**Problem statement**
Please update the entries starting with the line containing "Task: Open Legende Optionen" and going on through the line containing "Action: (x=82, y=125)" by changing "Twitter" to "X" and leaving everything else unchanged. Return only those lines.

Extracted records
** Start **
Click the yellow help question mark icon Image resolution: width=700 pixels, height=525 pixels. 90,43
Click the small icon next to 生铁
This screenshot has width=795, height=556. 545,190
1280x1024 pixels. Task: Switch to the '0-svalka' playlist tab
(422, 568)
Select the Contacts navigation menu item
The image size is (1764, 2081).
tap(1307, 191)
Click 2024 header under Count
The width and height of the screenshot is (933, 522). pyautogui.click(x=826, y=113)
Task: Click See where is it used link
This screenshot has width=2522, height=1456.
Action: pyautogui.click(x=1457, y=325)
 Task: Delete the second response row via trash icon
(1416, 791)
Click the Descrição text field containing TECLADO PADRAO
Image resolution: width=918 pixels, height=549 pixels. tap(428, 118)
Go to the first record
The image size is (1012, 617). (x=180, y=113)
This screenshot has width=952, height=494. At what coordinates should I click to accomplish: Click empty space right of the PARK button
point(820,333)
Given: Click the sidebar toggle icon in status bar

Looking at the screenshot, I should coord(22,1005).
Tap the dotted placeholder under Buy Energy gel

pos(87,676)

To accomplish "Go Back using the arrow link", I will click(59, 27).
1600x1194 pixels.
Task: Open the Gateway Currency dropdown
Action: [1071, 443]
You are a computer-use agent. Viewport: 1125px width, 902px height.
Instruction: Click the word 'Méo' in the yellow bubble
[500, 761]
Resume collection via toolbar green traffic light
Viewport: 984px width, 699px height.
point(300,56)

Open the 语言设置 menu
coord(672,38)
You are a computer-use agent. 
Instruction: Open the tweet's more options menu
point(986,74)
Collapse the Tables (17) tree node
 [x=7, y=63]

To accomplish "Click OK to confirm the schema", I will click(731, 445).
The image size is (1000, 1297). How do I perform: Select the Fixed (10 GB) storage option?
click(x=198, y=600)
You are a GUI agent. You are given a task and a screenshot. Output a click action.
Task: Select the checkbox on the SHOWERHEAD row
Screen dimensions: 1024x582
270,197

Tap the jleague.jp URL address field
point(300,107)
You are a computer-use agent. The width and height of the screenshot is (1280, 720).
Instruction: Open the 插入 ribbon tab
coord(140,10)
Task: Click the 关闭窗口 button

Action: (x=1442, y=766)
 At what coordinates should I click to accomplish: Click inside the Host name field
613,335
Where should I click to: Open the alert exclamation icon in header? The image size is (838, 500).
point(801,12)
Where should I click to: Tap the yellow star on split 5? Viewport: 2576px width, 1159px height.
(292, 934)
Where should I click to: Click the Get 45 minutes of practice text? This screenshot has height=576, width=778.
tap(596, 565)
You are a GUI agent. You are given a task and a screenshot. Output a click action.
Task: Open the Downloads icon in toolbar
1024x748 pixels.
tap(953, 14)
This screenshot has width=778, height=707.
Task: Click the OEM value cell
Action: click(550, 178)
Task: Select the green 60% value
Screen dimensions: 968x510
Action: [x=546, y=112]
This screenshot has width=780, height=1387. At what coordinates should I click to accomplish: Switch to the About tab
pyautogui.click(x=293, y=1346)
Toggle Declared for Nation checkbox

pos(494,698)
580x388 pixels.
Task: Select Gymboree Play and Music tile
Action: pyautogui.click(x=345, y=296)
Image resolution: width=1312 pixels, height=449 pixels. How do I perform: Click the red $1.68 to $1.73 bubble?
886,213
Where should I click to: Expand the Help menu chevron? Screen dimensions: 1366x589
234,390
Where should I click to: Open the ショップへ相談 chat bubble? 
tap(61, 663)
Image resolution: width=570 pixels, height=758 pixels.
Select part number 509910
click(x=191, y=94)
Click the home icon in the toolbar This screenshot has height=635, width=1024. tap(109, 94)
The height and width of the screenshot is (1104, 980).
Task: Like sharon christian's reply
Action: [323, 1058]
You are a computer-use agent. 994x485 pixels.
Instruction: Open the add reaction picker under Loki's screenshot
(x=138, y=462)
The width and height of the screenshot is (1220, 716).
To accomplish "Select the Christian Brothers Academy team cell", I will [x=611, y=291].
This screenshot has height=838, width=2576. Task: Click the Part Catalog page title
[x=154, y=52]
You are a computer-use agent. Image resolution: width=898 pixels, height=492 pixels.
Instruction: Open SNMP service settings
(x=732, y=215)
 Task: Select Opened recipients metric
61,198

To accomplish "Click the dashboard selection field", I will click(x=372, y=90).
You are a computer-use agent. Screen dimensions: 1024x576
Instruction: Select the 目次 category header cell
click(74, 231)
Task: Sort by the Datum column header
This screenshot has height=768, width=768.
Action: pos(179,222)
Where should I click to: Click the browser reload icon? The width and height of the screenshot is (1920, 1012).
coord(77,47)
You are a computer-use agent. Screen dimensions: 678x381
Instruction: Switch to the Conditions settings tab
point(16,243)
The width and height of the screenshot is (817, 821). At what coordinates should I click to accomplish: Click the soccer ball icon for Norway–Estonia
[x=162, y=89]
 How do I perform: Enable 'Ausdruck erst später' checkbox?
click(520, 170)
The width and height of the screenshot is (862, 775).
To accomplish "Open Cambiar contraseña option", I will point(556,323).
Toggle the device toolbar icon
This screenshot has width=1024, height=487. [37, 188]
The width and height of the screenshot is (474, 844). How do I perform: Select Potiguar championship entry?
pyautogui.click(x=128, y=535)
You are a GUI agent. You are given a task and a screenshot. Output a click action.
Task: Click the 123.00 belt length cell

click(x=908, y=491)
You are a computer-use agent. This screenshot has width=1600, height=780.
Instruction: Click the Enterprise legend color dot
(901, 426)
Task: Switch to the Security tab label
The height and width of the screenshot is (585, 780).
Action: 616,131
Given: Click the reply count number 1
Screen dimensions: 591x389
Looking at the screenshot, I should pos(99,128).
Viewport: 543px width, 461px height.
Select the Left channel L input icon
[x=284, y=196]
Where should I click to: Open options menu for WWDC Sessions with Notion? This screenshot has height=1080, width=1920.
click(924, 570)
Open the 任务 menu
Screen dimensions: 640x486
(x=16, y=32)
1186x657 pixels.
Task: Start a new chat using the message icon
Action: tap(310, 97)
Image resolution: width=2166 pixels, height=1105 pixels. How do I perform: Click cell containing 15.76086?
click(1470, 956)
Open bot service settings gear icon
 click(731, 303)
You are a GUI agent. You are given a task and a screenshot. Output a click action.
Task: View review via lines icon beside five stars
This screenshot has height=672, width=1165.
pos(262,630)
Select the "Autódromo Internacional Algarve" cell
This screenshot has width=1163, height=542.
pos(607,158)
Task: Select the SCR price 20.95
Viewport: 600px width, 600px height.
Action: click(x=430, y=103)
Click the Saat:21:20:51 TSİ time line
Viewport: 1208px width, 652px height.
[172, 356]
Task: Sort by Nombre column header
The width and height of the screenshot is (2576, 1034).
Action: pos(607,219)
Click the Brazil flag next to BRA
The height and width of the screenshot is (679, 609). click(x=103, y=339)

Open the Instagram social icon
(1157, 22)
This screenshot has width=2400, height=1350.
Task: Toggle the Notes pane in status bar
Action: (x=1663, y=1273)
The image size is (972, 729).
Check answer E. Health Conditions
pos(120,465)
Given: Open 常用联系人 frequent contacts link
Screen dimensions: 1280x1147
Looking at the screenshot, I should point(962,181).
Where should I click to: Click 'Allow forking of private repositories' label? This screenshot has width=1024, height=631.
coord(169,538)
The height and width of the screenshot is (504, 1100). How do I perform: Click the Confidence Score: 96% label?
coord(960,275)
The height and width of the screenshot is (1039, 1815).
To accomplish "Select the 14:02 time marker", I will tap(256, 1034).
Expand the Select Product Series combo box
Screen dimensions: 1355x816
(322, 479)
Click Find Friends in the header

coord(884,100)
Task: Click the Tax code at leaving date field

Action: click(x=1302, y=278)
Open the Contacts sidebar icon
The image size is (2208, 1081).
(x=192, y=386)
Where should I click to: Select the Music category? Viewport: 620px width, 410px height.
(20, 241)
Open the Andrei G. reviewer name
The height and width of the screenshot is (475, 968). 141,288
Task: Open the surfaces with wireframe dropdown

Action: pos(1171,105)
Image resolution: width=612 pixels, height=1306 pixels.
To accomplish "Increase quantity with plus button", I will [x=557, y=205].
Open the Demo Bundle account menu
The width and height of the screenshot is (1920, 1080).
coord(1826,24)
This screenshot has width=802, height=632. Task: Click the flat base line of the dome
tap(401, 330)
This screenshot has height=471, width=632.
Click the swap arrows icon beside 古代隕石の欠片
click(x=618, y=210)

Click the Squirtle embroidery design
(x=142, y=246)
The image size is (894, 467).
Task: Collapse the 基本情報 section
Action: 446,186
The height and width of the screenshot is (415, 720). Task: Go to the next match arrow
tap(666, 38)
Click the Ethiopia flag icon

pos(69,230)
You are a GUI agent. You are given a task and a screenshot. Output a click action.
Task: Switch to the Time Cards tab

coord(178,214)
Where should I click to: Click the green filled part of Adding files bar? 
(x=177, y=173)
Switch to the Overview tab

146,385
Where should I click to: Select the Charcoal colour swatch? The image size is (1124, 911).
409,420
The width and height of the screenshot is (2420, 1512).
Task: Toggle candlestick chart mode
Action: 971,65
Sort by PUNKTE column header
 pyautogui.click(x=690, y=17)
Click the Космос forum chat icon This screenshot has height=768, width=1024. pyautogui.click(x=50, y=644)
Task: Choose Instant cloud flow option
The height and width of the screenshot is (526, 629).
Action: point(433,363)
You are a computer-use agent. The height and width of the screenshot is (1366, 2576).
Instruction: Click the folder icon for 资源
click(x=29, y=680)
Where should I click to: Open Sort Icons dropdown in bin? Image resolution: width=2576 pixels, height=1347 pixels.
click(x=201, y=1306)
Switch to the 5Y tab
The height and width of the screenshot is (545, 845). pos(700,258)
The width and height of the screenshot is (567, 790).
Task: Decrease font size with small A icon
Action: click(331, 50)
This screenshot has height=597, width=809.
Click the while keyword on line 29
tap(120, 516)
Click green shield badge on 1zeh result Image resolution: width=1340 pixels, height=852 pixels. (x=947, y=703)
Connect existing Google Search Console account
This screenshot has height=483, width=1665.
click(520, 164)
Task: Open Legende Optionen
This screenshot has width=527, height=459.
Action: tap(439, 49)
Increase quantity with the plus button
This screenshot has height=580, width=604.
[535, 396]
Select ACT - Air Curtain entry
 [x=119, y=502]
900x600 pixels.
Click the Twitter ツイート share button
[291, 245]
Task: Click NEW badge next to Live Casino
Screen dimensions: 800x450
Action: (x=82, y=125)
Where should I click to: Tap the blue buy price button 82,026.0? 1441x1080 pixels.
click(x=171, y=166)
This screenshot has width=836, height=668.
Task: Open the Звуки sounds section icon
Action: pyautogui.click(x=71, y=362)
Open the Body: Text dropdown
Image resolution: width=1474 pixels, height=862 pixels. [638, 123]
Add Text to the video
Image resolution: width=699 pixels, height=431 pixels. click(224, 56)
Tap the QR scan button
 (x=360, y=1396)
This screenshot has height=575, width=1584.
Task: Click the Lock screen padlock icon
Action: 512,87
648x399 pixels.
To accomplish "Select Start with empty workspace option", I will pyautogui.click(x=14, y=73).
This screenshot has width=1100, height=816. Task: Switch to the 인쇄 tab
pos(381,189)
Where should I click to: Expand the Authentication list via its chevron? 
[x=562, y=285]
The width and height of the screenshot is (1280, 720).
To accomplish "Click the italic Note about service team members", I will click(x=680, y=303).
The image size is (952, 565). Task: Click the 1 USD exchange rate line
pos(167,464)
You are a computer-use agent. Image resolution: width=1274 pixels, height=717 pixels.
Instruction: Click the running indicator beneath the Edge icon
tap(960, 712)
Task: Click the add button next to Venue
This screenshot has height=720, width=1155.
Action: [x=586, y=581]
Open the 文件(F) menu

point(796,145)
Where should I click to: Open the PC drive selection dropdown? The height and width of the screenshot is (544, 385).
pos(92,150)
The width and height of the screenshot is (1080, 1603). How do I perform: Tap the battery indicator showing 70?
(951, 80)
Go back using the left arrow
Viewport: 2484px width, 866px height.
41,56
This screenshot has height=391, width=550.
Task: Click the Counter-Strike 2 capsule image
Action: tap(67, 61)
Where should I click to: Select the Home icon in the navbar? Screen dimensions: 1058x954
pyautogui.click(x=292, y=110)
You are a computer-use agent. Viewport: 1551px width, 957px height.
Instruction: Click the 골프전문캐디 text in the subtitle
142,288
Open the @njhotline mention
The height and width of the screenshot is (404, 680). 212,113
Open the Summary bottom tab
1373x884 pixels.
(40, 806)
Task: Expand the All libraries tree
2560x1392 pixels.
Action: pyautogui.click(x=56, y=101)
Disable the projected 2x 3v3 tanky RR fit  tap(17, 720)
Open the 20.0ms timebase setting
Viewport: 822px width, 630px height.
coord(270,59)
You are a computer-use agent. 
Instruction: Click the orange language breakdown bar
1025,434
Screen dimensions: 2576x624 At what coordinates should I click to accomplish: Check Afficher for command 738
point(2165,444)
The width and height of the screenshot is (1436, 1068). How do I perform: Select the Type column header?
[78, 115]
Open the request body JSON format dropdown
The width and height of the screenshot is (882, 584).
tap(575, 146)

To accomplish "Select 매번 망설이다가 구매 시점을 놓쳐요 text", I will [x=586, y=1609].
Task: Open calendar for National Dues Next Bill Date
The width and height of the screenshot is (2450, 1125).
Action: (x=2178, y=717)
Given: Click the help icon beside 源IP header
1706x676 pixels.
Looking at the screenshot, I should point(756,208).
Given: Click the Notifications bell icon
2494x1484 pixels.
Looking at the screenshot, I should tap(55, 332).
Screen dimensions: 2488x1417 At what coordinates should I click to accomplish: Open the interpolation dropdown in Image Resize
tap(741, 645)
** End **
**Result**
Task: Open Legende Optionen
This screenshot has width=527, height=459.
Action: tap(439, 49)
Increase quantity with the plus button
This screenshot has height=580, width=604.
[535, 396]
Select ACT - Air Curtain entry
 [x=119, y=502]
900x600 pixels.
Click the X ツイート share button
[291, 245]
Task: Click NEW badge next to Live Casino
Screen dimensions: 800x450
Action: (x=82, y=125)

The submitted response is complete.